* SELECTED TEXT
The use of anabolic-androgenic steroids (AAS) has become widespread, with an estimated tens of millions of people worldwide using these drugs.1 An "androgen" is any natural or synthetic steroid hormone that binds to androgen receptors to induce the development of male primary and secondary sexual characteristics and other effects. The term "anabolic" refers to the specific capability of enhancing somatic tissue growth, such as skeletal muscle hypertrophy. AAS are a class of hormones that encompass testosterone along with its synthetic derivatives (Table 1).2 Testosterone and other AAS have been employed therapeutically for the treatment of selective medical conditions, including male hypogonadism, anemia, and muscle wasting diseases.1 Historically, illicit use of AAS was limited to professional athletes and bodybuilders, but currently most people taking AAS are recreational athletes.3 Unlike in older, nonathletic individuals taking testosterone replacement therapy, people taking AAS typically maintain supraphysiological androgen levels, which have potentially serious adverse cardiovascular (CV) and non-CV effects. Common dosing strategies are outlined in Table 1; people taking AAS may exceed these ranges in the pursuit of extreme muscle hypertrophy. Furthermore, AAS are typically taken in cycles, with deliberate off-drug periods, to decrease potential liver toxicity and adverse effects. This expert analysis will explore the relationship between AAS use and CV risk and provide an approach to the management of AAS in the sports cardiology clinic.

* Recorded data
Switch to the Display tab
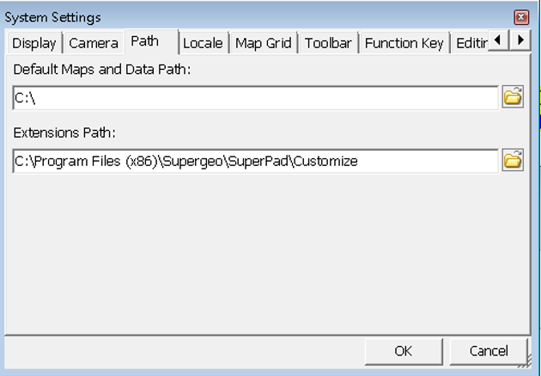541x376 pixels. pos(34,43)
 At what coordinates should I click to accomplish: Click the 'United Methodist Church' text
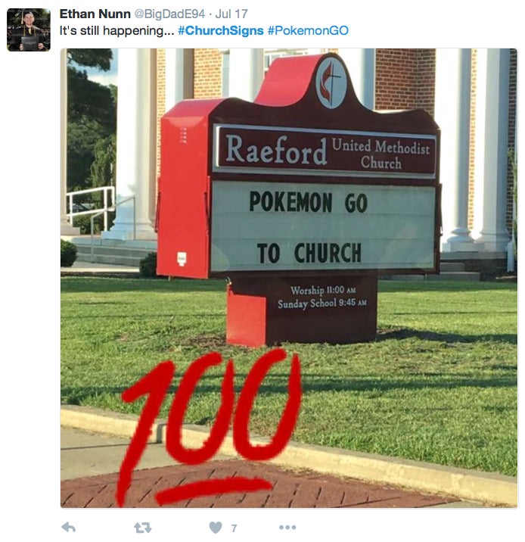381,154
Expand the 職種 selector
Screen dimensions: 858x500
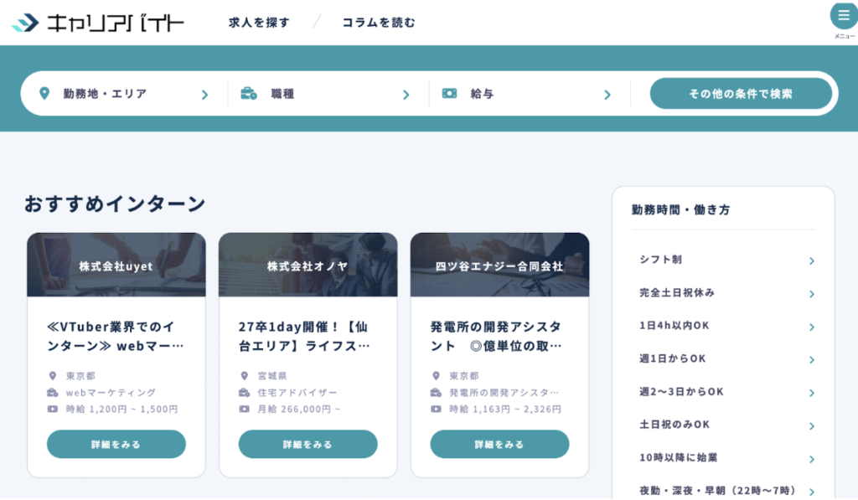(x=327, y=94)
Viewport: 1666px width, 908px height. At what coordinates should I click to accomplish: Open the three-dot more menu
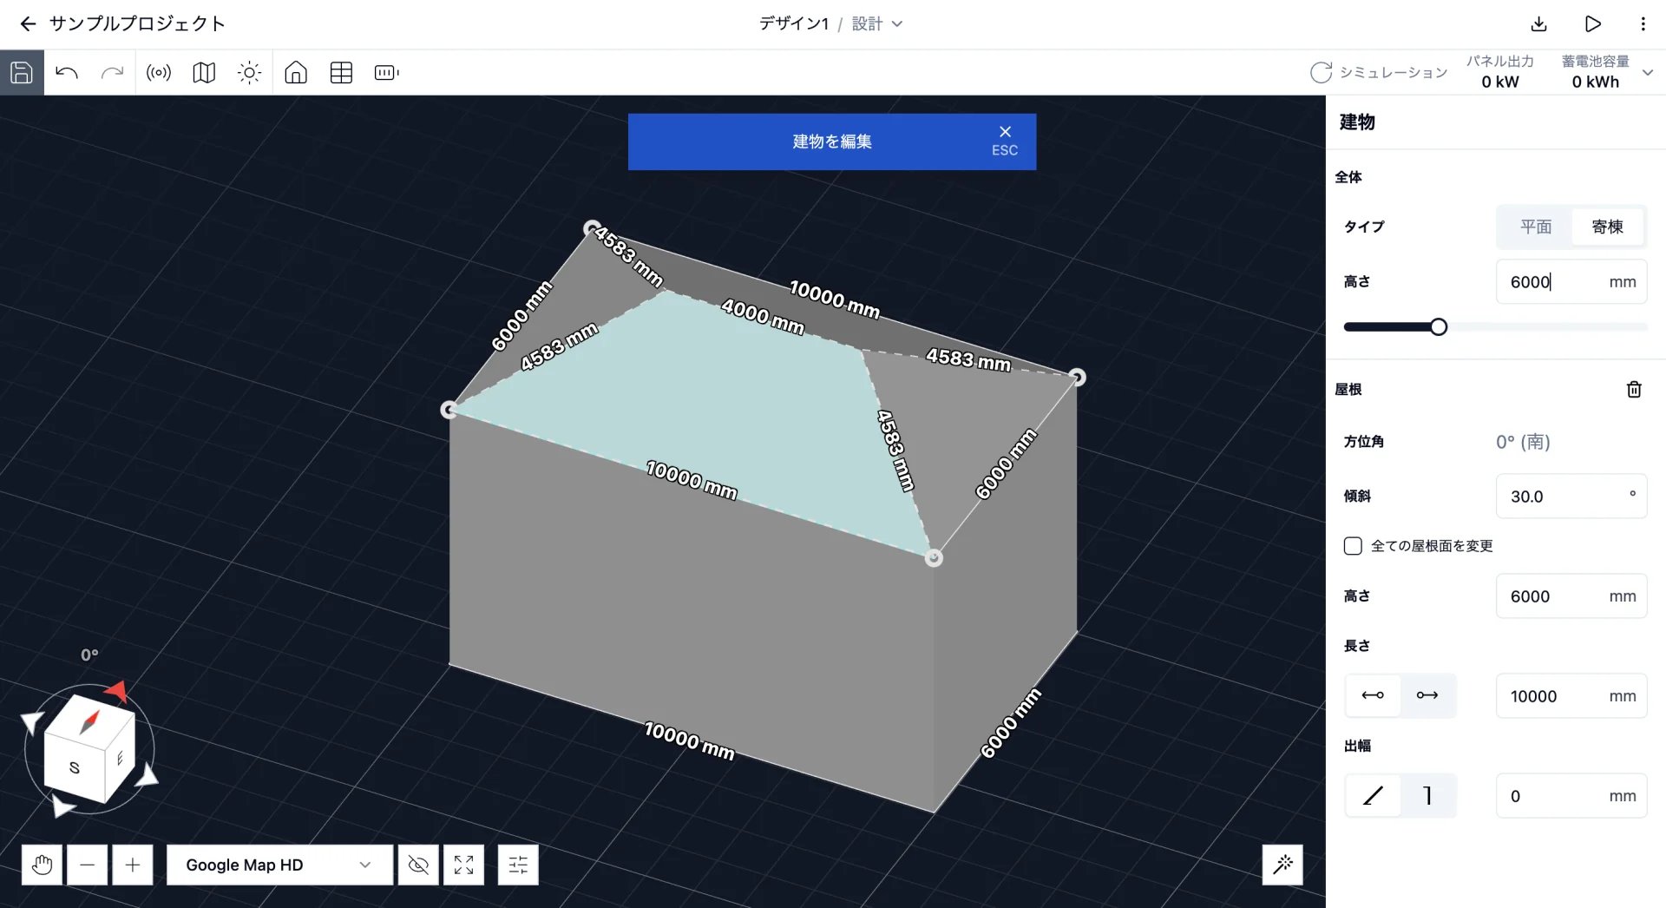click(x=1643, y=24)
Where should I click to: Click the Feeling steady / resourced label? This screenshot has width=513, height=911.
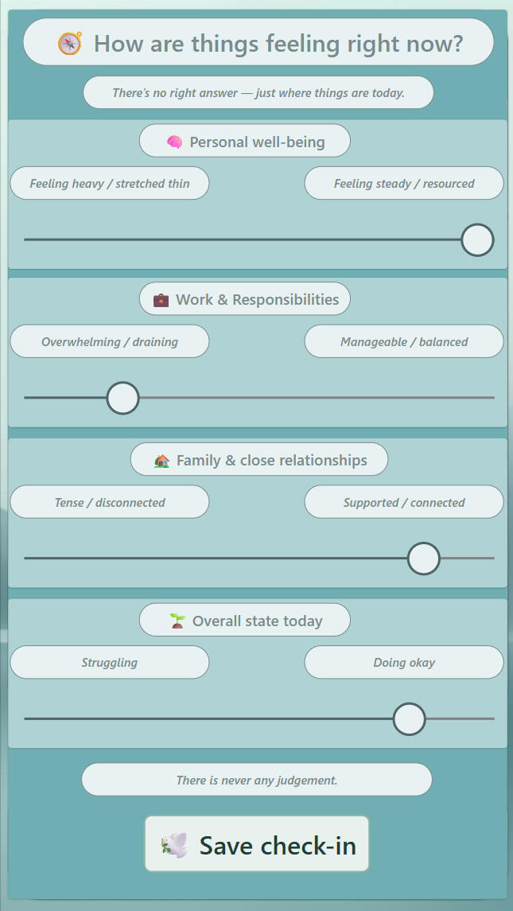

--

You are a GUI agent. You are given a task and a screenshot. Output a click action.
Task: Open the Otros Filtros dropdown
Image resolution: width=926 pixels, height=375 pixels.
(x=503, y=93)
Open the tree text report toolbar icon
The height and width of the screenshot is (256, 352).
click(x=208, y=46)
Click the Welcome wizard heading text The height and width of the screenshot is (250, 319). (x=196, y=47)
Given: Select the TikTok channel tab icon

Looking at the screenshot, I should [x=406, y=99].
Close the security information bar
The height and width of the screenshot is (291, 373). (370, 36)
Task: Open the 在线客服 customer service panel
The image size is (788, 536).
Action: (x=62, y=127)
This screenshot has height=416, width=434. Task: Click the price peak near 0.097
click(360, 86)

---

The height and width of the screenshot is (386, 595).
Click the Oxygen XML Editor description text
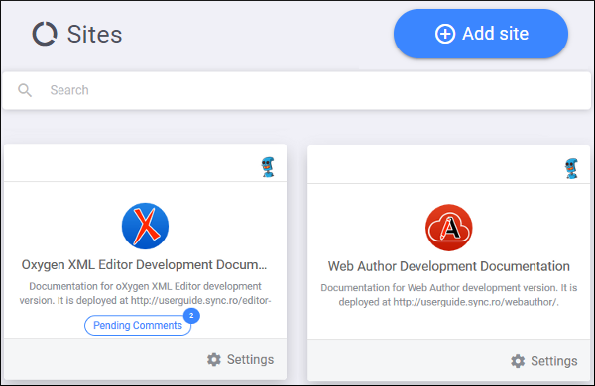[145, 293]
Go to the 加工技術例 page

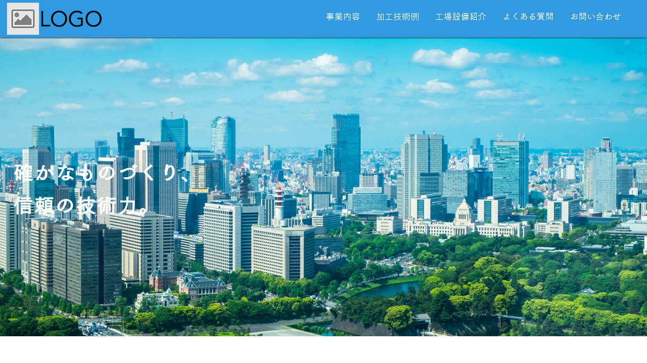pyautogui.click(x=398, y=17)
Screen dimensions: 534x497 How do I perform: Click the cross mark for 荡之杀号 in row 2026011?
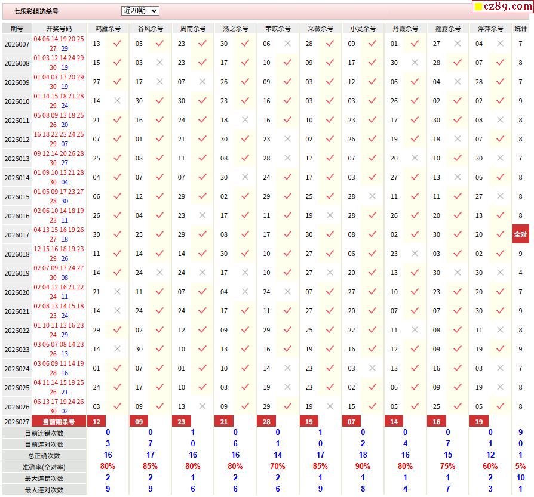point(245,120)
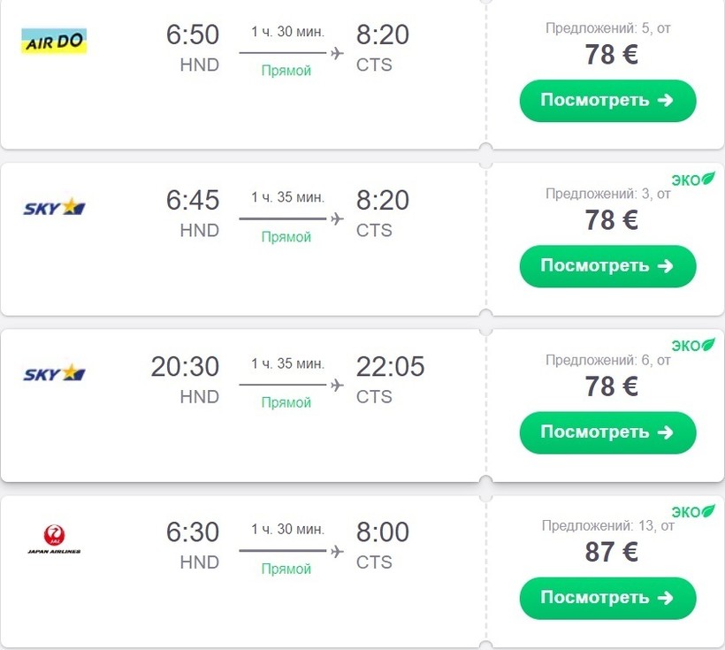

* YOUR INSTRUCTIONS
Transcribe the full text on anabolic-androgenic steroids word for word. The recorded data is separate material and does not belong to the text on anabolic-androgenic steroids.

* SOLUTION
The use of anabolic-androgenic steroids (AAS) has become widespread, with an estimated tens of millions of people worldwide using these drugs.1 An "androgen" is any natural or synthetic steroid hormone that binds to androgen receptors to induce the development of male primary and secondary sexual characteristics and other effects. The term "anabolic" refers to the specific capability of enhancing somatic tissue growth, such as skeletal muscle hypertrophy. AAS are a class of hormones that encompass testosterone along with its synthetic derivatives (Table 1).2 Testosterone and other AAS have been employed therapeutically for the treatment of selective medical conditions, including male hypogonadism, anemia, and muscle wasting diseases.1 Historically, illicit use of AAS was limited to professional athletes and bodybuilders, but currently most people taking AAS are recreational athletes.3 Unlike in older, nonathletic individuals taking testosterone replacement therapy, people taking AAS typically maintain supraphysiological androgen levels, which have potentially serious adverse cardiovascular (CV) and non-CV effects. Common dosing strategies are outlined in Table 1; people taking AAS may exceed these ranges in the pursuit of extreme muscle hypertrophy. Furthermore, AAS are typically taken in cycles, with deliberate off-drug periods, to decrease potential liver toxicity and adverse effects. This expert analysis will explore the relationship between AAS use and CV risk and provide an approach to the management of AAS in the sports cardiology clinic.